# Data start
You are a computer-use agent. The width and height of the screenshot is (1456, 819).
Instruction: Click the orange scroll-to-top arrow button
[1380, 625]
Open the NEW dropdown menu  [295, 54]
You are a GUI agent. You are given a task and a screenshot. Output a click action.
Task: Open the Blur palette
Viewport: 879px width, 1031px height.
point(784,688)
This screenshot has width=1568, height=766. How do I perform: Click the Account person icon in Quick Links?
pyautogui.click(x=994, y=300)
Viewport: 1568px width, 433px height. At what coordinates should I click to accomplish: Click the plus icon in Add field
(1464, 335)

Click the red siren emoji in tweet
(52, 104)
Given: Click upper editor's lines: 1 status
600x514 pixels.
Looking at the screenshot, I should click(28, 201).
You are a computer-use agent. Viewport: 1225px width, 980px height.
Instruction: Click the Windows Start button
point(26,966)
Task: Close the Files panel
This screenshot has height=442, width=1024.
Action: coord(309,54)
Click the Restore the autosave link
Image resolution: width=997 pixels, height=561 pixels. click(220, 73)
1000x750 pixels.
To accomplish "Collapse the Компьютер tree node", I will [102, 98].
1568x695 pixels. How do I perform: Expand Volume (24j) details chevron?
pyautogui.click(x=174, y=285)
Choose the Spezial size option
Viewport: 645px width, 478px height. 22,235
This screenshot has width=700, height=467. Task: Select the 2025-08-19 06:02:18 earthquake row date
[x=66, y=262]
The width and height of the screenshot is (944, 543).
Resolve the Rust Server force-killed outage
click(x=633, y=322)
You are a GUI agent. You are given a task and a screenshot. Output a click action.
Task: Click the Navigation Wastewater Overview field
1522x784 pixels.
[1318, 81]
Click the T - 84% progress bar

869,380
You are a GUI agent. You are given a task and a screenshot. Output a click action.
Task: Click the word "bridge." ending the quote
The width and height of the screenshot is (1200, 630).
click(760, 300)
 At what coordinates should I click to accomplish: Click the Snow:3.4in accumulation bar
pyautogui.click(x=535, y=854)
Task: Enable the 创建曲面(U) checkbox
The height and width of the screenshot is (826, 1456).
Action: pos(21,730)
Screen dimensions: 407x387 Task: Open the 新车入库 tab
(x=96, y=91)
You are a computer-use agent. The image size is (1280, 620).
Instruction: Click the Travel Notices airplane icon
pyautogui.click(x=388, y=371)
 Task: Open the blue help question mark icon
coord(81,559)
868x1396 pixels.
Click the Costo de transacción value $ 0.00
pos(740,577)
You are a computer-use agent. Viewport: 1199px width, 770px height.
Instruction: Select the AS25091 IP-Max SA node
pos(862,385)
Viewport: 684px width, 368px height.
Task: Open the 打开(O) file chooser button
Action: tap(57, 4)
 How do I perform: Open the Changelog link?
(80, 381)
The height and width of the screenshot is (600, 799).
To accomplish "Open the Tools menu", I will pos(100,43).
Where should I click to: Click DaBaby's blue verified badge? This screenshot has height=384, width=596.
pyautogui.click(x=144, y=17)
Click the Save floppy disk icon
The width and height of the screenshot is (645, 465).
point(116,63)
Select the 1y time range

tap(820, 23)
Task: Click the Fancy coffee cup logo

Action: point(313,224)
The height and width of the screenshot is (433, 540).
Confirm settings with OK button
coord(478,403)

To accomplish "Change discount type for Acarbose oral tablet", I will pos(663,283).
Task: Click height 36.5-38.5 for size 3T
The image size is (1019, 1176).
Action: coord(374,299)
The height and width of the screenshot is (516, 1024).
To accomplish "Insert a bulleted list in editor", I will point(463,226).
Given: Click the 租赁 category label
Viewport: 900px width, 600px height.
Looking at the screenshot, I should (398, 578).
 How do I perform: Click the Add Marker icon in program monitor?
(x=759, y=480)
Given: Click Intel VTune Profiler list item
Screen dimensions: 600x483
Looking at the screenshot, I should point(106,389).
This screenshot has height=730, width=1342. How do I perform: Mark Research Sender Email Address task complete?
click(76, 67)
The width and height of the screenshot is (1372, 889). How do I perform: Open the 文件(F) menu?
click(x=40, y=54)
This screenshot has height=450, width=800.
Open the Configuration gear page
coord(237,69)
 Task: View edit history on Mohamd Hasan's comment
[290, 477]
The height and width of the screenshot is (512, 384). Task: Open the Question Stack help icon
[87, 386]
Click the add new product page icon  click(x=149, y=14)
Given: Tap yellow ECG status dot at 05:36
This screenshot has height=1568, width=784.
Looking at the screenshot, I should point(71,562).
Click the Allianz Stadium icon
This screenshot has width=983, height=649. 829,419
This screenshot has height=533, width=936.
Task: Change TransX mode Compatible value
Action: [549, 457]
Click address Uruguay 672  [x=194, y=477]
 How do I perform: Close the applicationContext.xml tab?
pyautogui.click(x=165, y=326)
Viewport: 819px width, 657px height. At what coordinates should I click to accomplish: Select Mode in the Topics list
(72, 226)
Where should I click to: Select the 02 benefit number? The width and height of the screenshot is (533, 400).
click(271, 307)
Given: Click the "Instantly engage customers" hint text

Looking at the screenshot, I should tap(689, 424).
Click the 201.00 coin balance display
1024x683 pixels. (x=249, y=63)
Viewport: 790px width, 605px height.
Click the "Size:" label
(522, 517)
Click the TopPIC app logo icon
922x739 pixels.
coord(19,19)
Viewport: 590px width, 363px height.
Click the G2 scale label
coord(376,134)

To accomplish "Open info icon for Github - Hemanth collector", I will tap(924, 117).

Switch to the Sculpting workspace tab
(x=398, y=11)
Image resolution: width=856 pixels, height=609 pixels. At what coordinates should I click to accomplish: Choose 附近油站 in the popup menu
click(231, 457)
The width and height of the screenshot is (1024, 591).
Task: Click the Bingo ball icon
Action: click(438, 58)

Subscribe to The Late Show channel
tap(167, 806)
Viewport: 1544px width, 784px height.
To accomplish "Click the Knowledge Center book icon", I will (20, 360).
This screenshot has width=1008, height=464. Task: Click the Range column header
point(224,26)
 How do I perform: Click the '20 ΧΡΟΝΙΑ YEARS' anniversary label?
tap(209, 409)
# Data end
* Problem to work on
Rewrite all of the rows above, changing "Output a click action" to "Return a single click action" wherever it occurs and keeping everything else the same.

* Response for this exercise
You are a computer-use agent. The width and height of the screenshot is (1456, 819).
Instruction: Click the orange scroll-to-top arrow button
[1380, 625]
Open the NEW dropdown menu  [295, 54]
You are a GUI agent. You are given a task and a screenshot. Return a single click action.
Task: Open the Blur palette
Viewport: 879px width, 1031px height.
point(784,688)
This screenshot has width=1568, height=766. How do I perform: Click the Account person icon in Quick Links?
pyautogui.click(x=994, y=300)
Viewport: 1568px width, 433px height. At what coordinates should I click to accomplish: Click the plus icon in Add field
(1464, 335)

Click the red siren emoji in tweet
(52, 104)
Given: Click upper editor's lines: 1 status
600x514 pixels.
Looking at the screenshot, I should click(28, 201).
You are a computer-use agent. Viewport: 1225px width, 980px height.
Instruction: Click the Windows Start button
point(26,966)
Task: Close the Files panel
This screenshot has height=442, width=1024.
Action: coord(309,54)
Click the Restore the autosave link
Image resolution: width=997 pixels, height=561 pixels. click(220, 73)
1000x750 pixels.
To accomplish "Collapse the Компьютер tree node", I will [102, 98].
1568x695 pixels. How do I perform: Expand Volume (24j) details chevron?
pyautogui.click(x=174, y=285)
Choose the Spezial size option
Viewport: 645px width, 478px height. 22,235
This screenshot has width=700, height=467. Task: Select the 2025-08-19 06:02:18 earthquake row date
[x=66, y=262]
The width and height of the screenshot is (944, 543).
Resolve the Rust Server force-killed outage
click(x=633, y=322)
You are a GUI agent. You are given a task and a screenshot. Return a single click action.
Task: Click the Navigation Wastewater Overview field
1522x784 pixels.
[1318, 81]
Click the T - 84% progress bar

869,380
You are a GUI agent. You are given a task and a screenshot. Return a single click action.
Task: Click the word "bridge." ending the quote
The width and height of the screenshot is (1200, 630).
click(760, 300)
 At what coordinates should I click to accomplish: Click the Snow:3.4in accumulation bar
pyautogui.click(x=535, y=854)
Task: Enable the 创建曲面(U) checkbox
The height and width of the screenshot is (826, 1456).
Action: pos(21,730)
Screen dimensions: 407x387 Task: Open the 新车入库 tab
(x=96, y=91)
You are a computer-use agent. The image size is (1280, 620).
Instruction: Click the Travel Notices airplane icon
pyautogui.click(x=388, y=371)
 Task: Open the blue help question mark icon
coord(81,559)
868x1396 pixels.
Click the Costo de transacción value $ 0.00
pos(740,577)
You are a computer-use agent. Viewport: 1199px width, 770px height.
Instruction: Select the AS25091 IP-Max SA node
pos(862,385)
Viewport: 684px width, 368px height.
Task: Open the 打开(O) file chooser button
Action: tap(57, 4)
 How do I perform: Open the Changelog link?
(80, 381)
The height and width of the screenshot is (600, 799).
To accomplish "Open the Tools menu", I will pos(100,43).
Where should I click to: Click DaBaby's blue verified badge? This screenshot has height=384, width=596.
pyautogui.click(x=144, y=17)
Click the Save floppy disk icon
The width and height of the screenshot is (645, 465).
point(116,63)
Select the 1y time range

tap(820, 23)
Task: Click the Fancy coffee cup logo

Action: point(313,224)
The height and width of the screenshot is (433, 540).
Confirm settings with OK button
coord(478,403)

To accomplish "Change discount type for Acarbose oral tablet", I will pos(663,283).
Task: Click height 36.5-38.5 for size 3T
The image size is (1019, 1176).
Action: coord(374,299)
The height and width of the screenshot is (516, 1024).
To accomplish "Insert a bulleted list in editor", I will point(463,226).
Given: Click the 租赁 category label
Viewport: 900px width, 600px height.
Looking at the screenshot, I should (398, 578).
 How do I perform: Click the Add Marker icon in program monitor?
(x=759, y=480)
Given: Click Intel VTune Profiler list item
Screen dimensions: 600x483
Looking at the screenshot, I should point(106,389).
This screenshot has height=730, width=1342. How do I perform: Mark Research Sender Email Address task complete?
click(76, 67)
The width and height of the screenshot is (1372, 889). How do I perform: Open the 文件(F) menu?
click(x=40, y=54)
This screenshot has height=450, width=800.
Open the Configuration gear page
coord(237,69)
 Task: View edit history on Mohamd Hasan's comment
[290, 477]
The height and width of the screenshot is (512, 384). Task: Open the Question Stack help icon
[87, 386]
Click the add new product page icon  click(x=149, y=14)
Given: Tap yellow ECG status dot at 05:36
This screenshot has height=1568, width=784.
Looking at the screenshot, I should point(71,562).
Click the Allianz Stadium icon
This screenshot has width=983, height=649. 829,419
This screenshot has height=533, width=936.
Task: Change TransX mode Compatible value
Action: [549, 457]
Click address Uruguay 672  [x=194, y=477]
 How do I perform: Close the applicationContext.xml tab?
pyautogui.click(x=165, y=326)
Viewport: 819px width, 657px height. At what coordinates should I click to accomplish: Select Mode in the Topics list
(72, 226)
Where should I click to: Select the 02 benefit number? The width and height of the screenshot is (533, 400).
click(271, 307)
Given: Click the "Instantly engage customers" hint text

Looking at the screenshot, I should tap(689, 424).
Click the 201.00 coin balance display
1024x683 pixels. (x=249, y=63)
Viewport: 790px width, 605px height.
Click the "Size:" label
(522, 517)
Click the TopPIC app logo icon
922x739 pixels.
coord(19,19)
Viewport: 590px width, 363px height.
Click the G2 scale label
coord(376,134)

To accomplish "Open info icon for Github - Hemanth collector", I will tap(924, 117).

Switch to the Sculpting workspace tab
(x=398, y=11)
Image resolution: width=856 pixels, height=609 pixels. At what coordinates should I click to accomplish: Choose 附近油站 in the popup menu
click(231, 457)
The width and height of the screenshot is (1024, 591).
Task: Click the Bingo ball icon
Action: click(438, 58)

Subscribe to The Late Show channel
tap(167, 806)
Viewport: 1544px width, 784px height.
To accomplish "Click the Knowledge Center book icon", I will (20, 360).
This screenshot has width=1008, height=464. Task: Click the Range column header
point(224,26)
 How do I perform: Click the '20 ΧΡΟΝΙΑ YEARS' anniversary label?
tap(209, 409)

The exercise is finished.